**Data excerpts:**

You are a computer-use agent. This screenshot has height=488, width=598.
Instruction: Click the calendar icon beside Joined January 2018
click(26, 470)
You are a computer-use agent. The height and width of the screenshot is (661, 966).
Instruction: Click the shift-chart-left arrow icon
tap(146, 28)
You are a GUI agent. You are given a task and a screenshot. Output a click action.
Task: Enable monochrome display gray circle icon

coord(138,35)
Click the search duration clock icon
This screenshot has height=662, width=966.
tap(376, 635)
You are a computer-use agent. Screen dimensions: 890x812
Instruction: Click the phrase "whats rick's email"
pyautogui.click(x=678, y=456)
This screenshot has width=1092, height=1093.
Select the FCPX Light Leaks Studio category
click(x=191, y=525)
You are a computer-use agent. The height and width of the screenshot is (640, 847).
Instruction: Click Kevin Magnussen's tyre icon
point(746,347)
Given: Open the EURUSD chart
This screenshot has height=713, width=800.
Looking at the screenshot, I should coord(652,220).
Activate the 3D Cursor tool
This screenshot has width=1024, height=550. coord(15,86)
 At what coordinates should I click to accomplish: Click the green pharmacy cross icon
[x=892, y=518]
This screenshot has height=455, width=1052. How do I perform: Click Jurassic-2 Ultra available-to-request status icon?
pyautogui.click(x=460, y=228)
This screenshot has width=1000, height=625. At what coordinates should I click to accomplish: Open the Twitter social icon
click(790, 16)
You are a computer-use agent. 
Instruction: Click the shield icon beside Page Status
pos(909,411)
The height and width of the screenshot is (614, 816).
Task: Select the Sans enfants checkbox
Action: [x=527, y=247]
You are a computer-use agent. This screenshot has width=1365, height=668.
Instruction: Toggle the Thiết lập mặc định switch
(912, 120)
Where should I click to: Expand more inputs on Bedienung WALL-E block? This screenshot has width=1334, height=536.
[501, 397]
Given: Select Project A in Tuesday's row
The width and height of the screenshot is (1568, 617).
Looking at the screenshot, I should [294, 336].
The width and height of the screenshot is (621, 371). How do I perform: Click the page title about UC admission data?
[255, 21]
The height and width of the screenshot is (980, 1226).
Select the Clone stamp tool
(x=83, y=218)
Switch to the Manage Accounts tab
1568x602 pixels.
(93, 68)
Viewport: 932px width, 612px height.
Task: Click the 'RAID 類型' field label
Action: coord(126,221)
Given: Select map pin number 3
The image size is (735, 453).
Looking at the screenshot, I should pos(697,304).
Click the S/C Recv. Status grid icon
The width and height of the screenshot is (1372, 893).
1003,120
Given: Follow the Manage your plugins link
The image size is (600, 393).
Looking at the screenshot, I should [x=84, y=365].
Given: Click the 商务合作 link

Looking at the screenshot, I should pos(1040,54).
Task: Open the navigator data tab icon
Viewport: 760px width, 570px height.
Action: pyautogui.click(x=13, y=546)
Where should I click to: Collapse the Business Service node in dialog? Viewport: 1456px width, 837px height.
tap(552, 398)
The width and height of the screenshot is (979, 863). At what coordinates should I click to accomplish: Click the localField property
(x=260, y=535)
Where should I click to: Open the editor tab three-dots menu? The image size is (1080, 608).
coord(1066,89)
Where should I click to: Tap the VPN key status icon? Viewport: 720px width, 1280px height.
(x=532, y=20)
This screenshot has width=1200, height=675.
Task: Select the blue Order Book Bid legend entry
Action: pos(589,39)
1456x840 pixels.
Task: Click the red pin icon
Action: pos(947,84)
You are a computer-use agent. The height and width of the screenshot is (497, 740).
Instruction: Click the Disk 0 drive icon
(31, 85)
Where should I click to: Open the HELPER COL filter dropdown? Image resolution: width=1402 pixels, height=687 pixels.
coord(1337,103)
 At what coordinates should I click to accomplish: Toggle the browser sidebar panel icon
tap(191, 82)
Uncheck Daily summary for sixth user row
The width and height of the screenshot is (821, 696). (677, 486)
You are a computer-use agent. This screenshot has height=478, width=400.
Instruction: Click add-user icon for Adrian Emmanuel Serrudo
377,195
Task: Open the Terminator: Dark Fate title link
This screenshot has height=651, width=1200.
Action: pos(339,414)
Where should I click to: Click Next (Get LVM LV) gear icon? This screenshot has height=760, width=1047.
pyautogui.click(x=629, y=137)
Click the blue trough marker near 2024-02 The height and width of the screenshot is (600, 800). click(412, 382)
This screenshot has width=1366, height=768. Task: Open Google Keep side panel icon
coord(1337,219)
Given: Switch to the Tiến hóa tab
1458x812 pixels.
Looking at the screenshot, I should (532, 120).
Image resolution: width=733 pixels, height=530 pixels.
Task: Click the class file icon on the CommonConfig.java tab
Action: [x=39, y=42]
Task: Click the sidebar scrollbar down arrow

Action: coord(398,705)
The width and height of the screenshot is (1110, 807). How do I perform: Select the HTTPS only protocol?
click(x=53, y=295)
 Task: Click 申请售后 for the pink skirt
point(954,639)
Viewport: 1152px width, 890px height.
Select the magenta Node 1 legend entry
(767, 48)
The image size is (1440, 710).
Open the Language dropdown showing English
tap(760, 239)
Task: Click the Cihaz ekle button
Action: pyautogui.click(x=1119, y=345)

**WHAT YOU NEED TO DO:**
Return, in full, every line of these entries that holds "computer".

**ANSWER TO THIS PROBLEM:**
You are a computer-use agent. This screenshot has height=488, width=598.
You are a computer-use agent. The height and width of the screenshot is (661, 966).
You are a computer-use agent. Screen dimensions: 890x812
You are a computer-use agent. The height and width of the screenshot is (640, 847).
You are a computer-use agent. 
You are a computer-use agent. This screenshot has width=1365, height=668.
You are a computer-use agent. The height and width of the screenshot is (497, 740).
You are a computer-use agent. This screenshot has height=478, width=400.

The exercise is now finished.